Mareterra: el nuevo epicentro del real estate prime global
Construido sobre 15 acres ganados al Mediterráneo, Mareterra es el proyecto inmobiliario de lujo más extremo del planeta. Alberga alrededor de un centenar de condominios —cotizados en torno a 9.300 dólares por pie cuadrado— y varias villas unifamiliares que, según trascendió en el sector, se vendieron por 200 millones de dólares cada una. En un principado que no llega a los dos kilómetros cuadrados y que atesora la mayor densidad de multimillonarios del mundo —más del 30 % de su población, de acuerdo con el Knight Frank Wealth Report—, la aparición de suelo literalmente nuevo ha llevado la exclusividad a un nivel sin precedentes.
Antes de que Mareterra redefiniera los parámetros, Avenue Princess Grace ostentaba el título de la calle más cara de Mónaco, con apartamentos que rondaban los 86.000 dólares por metro cuadrado. El nuevo distrito no solo supera esa barrera, sino que convierte a la costa monegasca en la referencia absoluta para los grandes patrimonios que buscan un activo tangible, escaso y desligado de los ciclos bursátiles.
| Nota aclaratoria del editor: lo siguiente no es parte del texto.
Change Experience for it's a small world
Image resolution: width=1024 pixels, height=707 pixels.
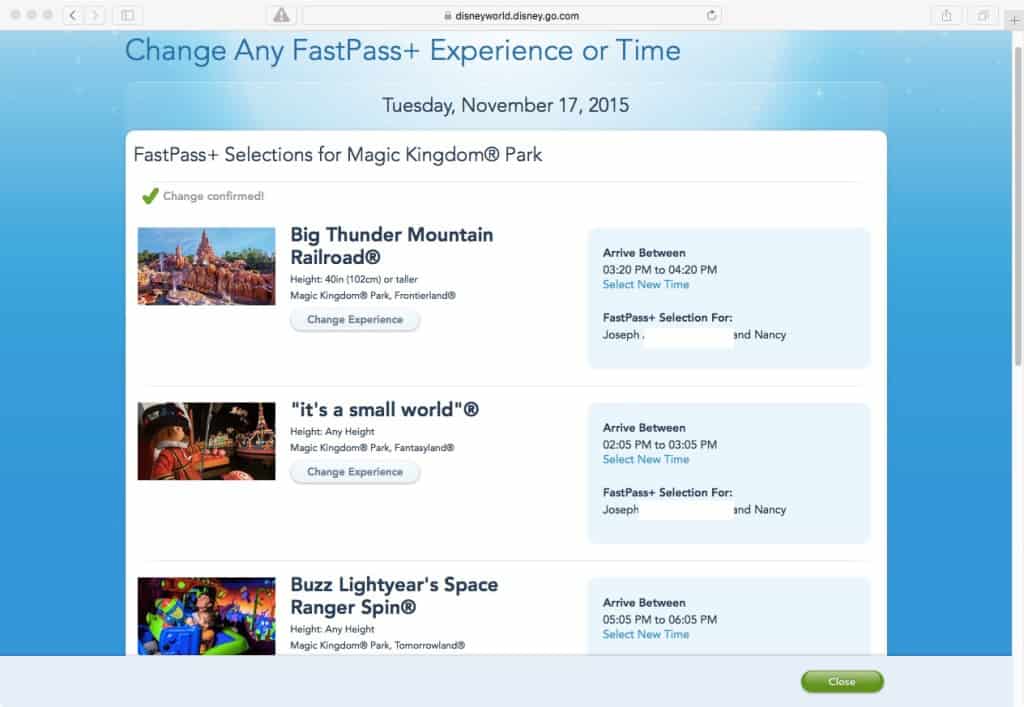(355, 472)
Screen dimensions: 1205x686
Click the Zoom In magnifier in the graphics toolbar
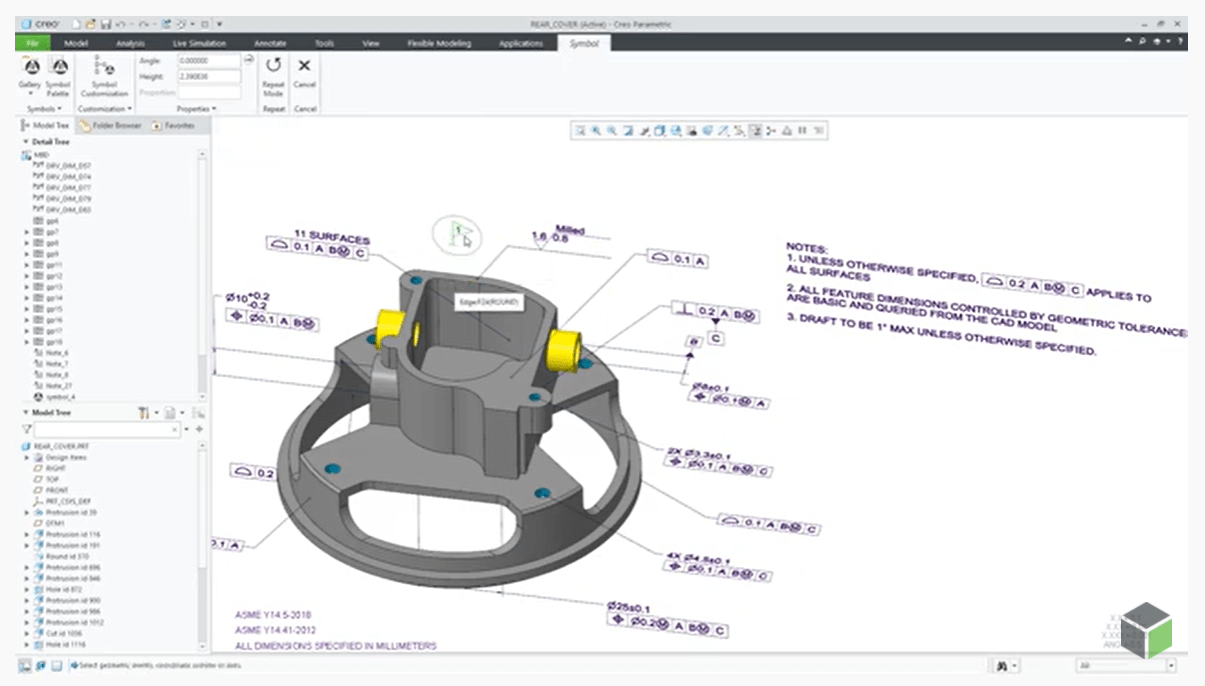594,131
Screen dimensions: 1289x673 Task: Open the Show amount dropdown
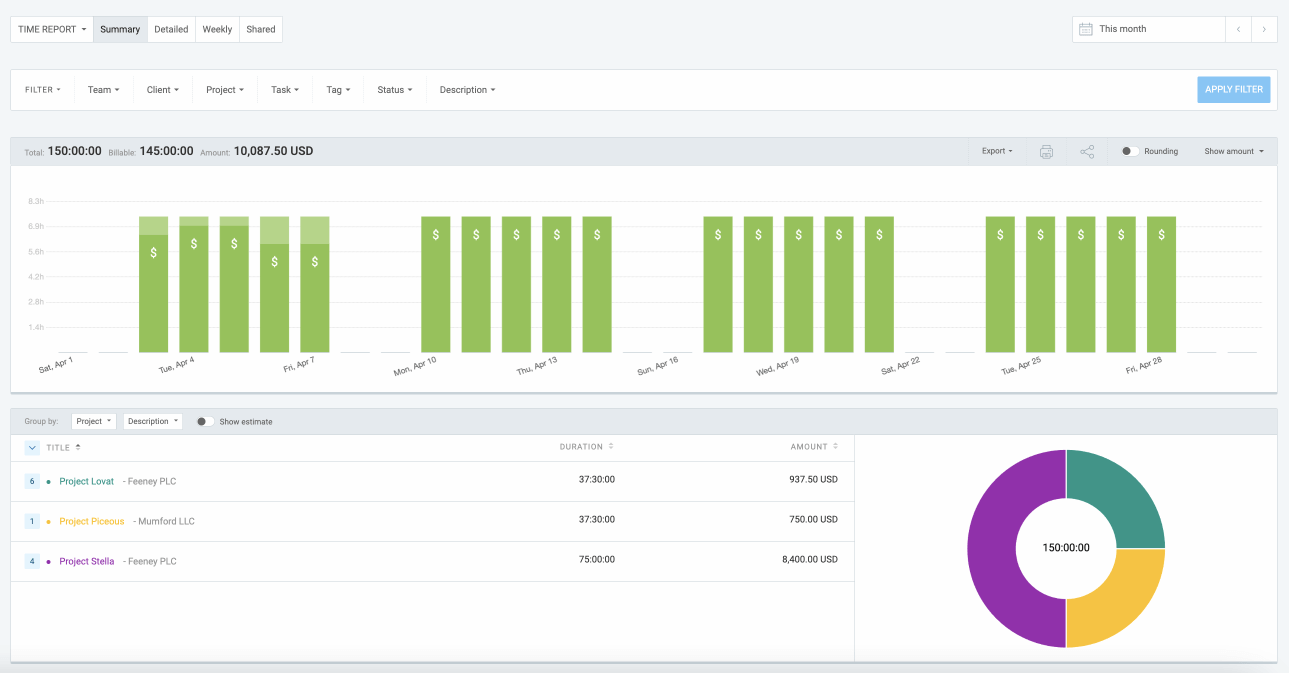click(x=1233, y=151)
El mapa global de los barrios más caros y su perfil de inversión
El ranking de Luxury Columnist incluye 29 enclaves donde los precios superan los diez millones de dólares de media. Entre ellos destacan Gables Estates en Coral Gables, Miami, con valores medios de 17 millones de dólares por vivienda; Port Royal en Naples, Florida, donde una sola operación en 2025 alcanzó los 225 millones de dólares por tres parcelas en Gordon Drive; y Mount Nicholson Road en The Peak, Hong Kong, que entre 2015 y 2019 registró 35 ventas ultra-prime con un promedio de 81,8 millones de dólares cada una.
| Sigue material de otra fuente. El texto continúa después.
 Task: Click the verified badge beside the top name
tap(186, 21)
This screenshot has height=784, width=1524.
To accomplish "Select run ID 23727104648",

En Europa, Kensington Palace Gardens en Londres mantiene precios de 107.000 dólares por metro cuadrado, mientras que Avenue Montaigne en París roza los 120.000 euros por metro. La constante en todos estos activos es la combinación de localización irrepetible, oferta inelástica y demanda procedente de family offices y fortunas tecnológicas que priorizan la preservación del poder adquisitivo sobre la rentabilidad inmediata.
Cuando el capital busca un refugio que no cotiza en bolsa, los metros cuadrados con la dirección más exclusiva del planeta no solo retienen valor: lo incrementan.
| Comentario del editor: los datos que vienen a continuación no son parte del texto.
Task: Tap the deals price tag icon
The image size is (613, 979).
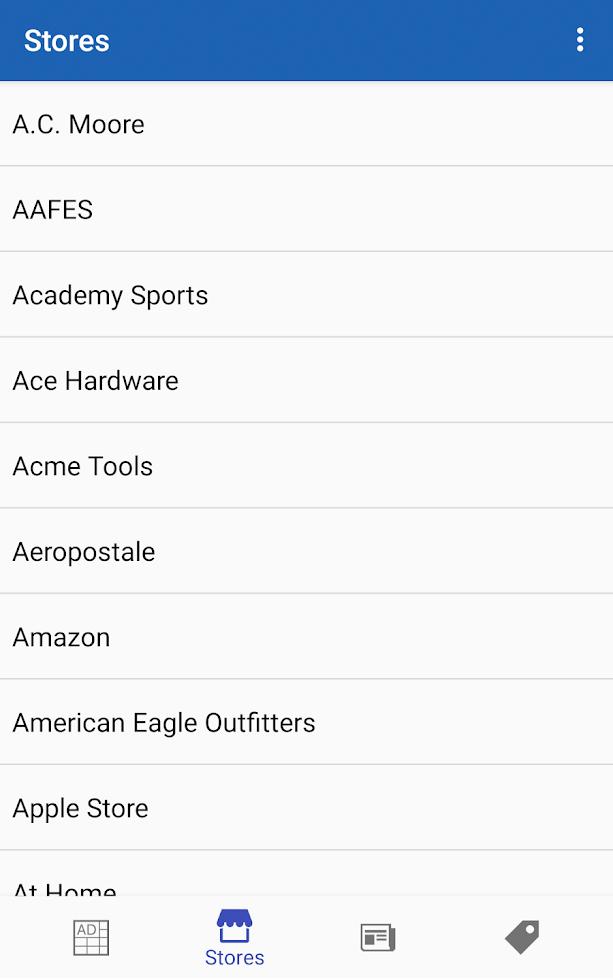Action: point(522,937)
La lección de Mareterra para el inversor con patrimonio elevado
He analizado ciclos anteriores del mercado inmobiliario de lujo monegasco y la pauta se repite: cada nueva promoción sobre terrenos ganados al mar actúa como un contenedor de liquidez procedente de jurisdicciones con alta tributación o de patrimonios que desean blindar una porción significativa de su capital frente a la inflación. Mónaco carece de impuesto sobre la renta y de patrimonio, lo que añade una capa de eficiencia fiscal que los activos financieros tradicionales no pueden replicar.
Sin embargo, la entrada a este mercado exige un horizonte temporal mínimo de siete a diez años y un perfil de riesgo que tolere la iliquidez extrema. Las transacciones en Mareterra no cotizan en un índice público; cada venta es un proceso cerrado, con un número reducido de compradores dispuestos a desembolsar nueve cifras. La rentabilidad se materializa únicamente cuando se acierta con el momento de salida y cuando las condiciones fiscales y geopolíticas del comprador y del vendedor se alinean.
El próximo Knight Frank Wealth Report, previsto para el primer trimestre de 2027, afinará la fotografía de este segmento y dirá si la demanda de los UHNWI por el ultra-prime sigue acelerándose. Mientras tanto, Mareterra ya ha fijado un nuevo listón para el concepto de refugio de valor físico.
💎 Veredicto Wealth
El real estate prime de Mónaco, ejemplificado por Mareterra, constituye un activo de preservación de capital a largo plazo para inversores con un horizonte temporal superior a diez años. El principal riesgo a vigilar es la extrema iliquidez de estas operaciones, que demanda un perfil de family office o patrimonio ultra-elevado capaz de inmovilizar capital sin presión de venta.